The Winner of Sorrow
The Winner of Sorrow

THE WINNER OF SORROW
Brian Lynch
Published October 11, 2005
New Island Books
ISBN: 9781905494255
The Winner of Sorrow can be ordered from New Island Books.
PRICE: €11.99

The Irish Times
Saturday, October 29, 2005
MAD LIKE US NORMAL FOLKS
Arminta Wallace

“It was the first day of a new century and in East Dereham the Christians were going to church,” begins Brian Lynch’s new novel, in an opening paragraph so elegant it might have come straight out of Jane Austen.

The Winner of Sorrow is a fictional retelling of the life of the poet William Cowper; a forgotten poet, it says on the jacket, though many of us can still dredge such lines as “I am monarch of all I survey” and “God moves in mysterious ways/ His wonders to perform” from the depths of dusty primary-school memory.

Born into a wealthy family, Cowper (pronounced “cooper”) was shaping up to a privileged existence as an upper-crust lawyer in London when he had what we would, nowadays, call a breakdown. He sought refuge in the countryside, which made him feel better, and in fundamentalist religion, which made him feel terrible. It is one of the many ironies of Cowper’s story that a man with a genius for poetic communication should find himself so out of tune with his fellow human beings. Mad as he was, however, he inspired unflagging devotion from friends of both sexes.

Lynch’s portrayal of Cowper’s mental condition is strikingly at odds with the approach taken by most contemporary fiction, where insanity has become almost synonymous with sociopathy. We are accustomed to reading about cold, calculating killers who lurk in the darkness at the edge of society and strike out, now and again, at us normal folks. Cowper is a very different literary proposition: in his contradictions and inadequacies and endearing humanity, he is us normal folks. “He understood,” we are told in that exquisite opening paragraph, “that he was completely insane, or rather almost completely, but not quite. In the same nearly perfect way, he was sure that he had always been too contemptible to be loved by any living creature, but that loving him had destroyed the lives of four women, three wild hares and a linnet.” That “not quite” is important. So is the wry tone of the narrative, which never falters, though the action moves forward by lurches and jolts, skipping back and forth in time and peering out from some outrageous angles as it follows the swoops and hiccups of the hero’s convoluted reasoning. And then there is the sheer joy of the cast of secondary characters; a collection of real-life personages so shambolic, earnest and downright odd that no novelist would dare to make them up. Lynch doesn’t fail to capitalise on the comic potential of his menage of misfits, and merriment regularly bubbles up through the cracks. When, late in the novel, the royal physician arrives to examine Cowper with a view to whipping him off to an asylum, there is a scene which wouldn’t be out of place in a Rossini opera, with rival lady-loves sniping at each other over afternoon tea while the inevitable male companion tries to keep the peace and Cowper flutters ineffectually from one side to the other.

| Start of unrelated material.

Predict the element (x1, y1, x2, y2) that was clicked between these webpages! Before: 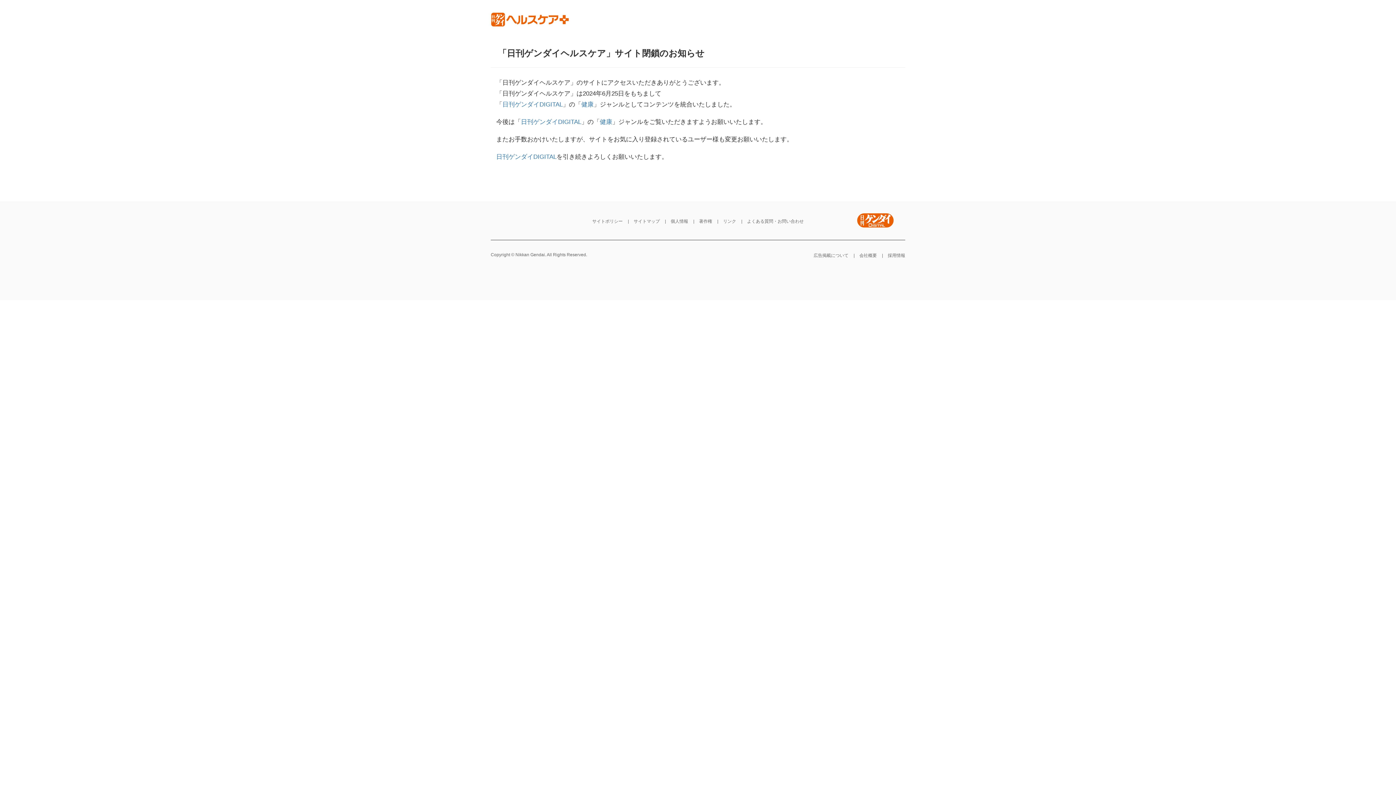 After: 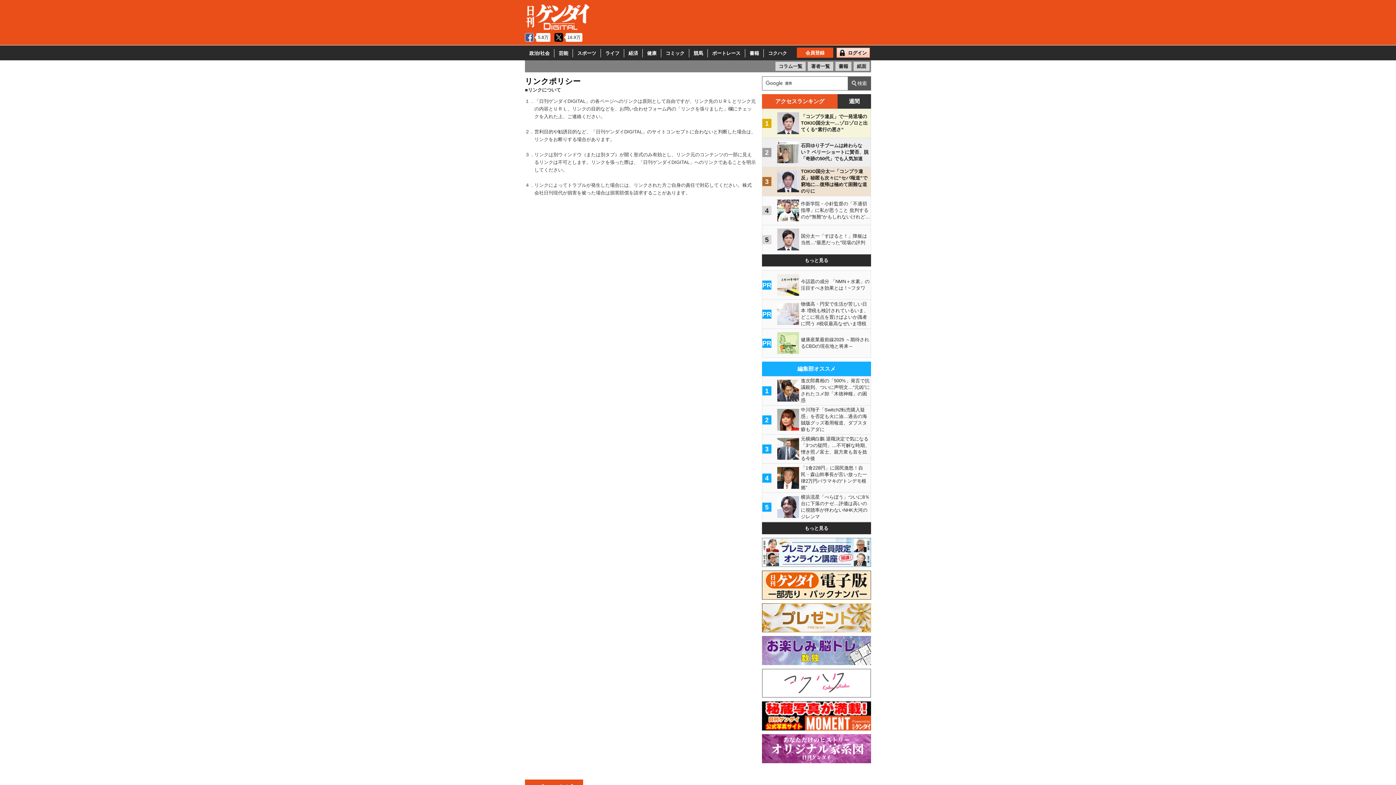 Action: label: リンク bbox: (723, 217, 736, 225)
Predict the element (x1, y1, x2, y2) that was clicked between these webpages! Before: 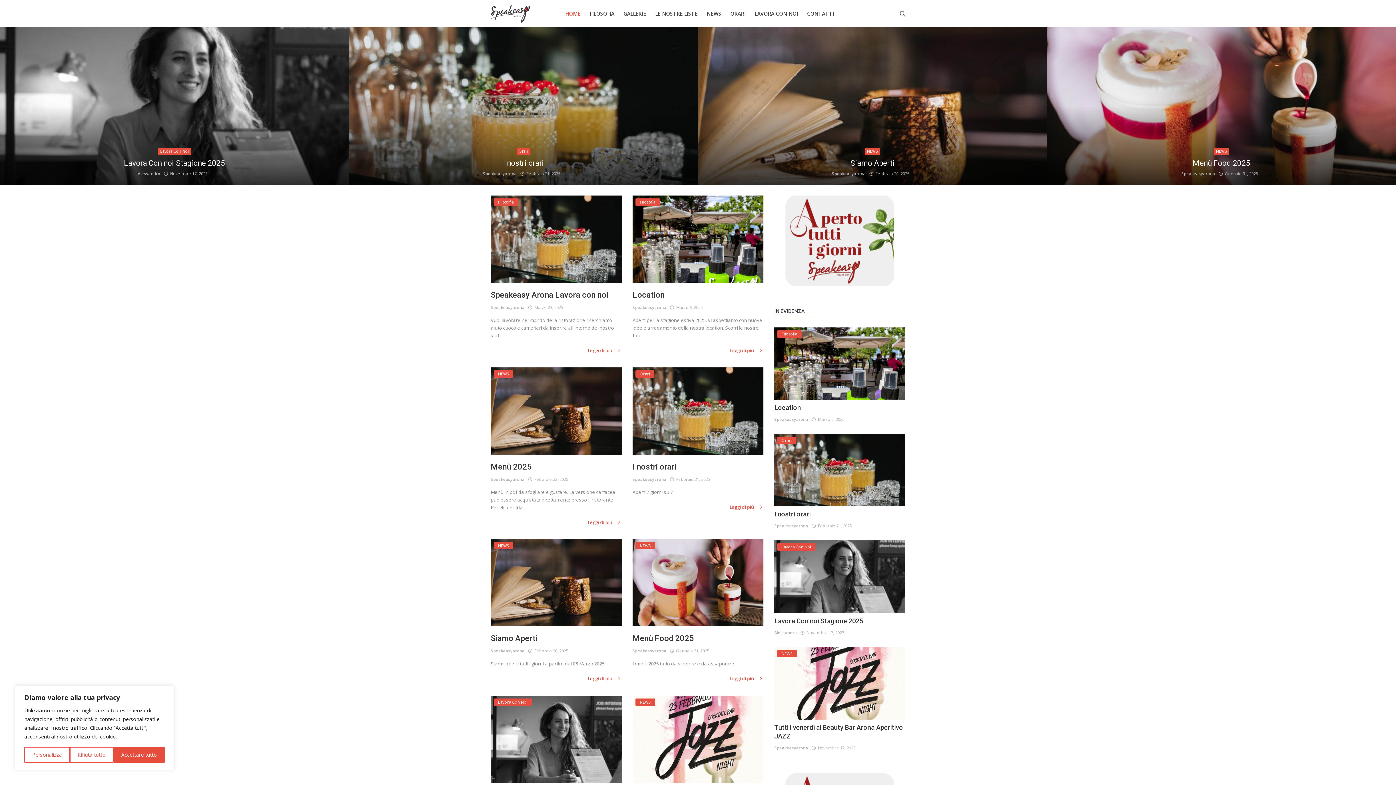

Rossini opera via 21st-century sitcom: or Jane Austen seen through the window of Fawlty Towers, perhaps. Does it all sound mannered and cruel? If it does, the fault lies with this reviewer.

The Winner of Sorrow is a brilliantly imagined, impressively executed piece of writing. Its trump card, though, is not style, but substance. Compassion, not cleverness, makes it tick; love, it suggests, is as ludicrous as everything else, but it’s all we have. A wonderful book.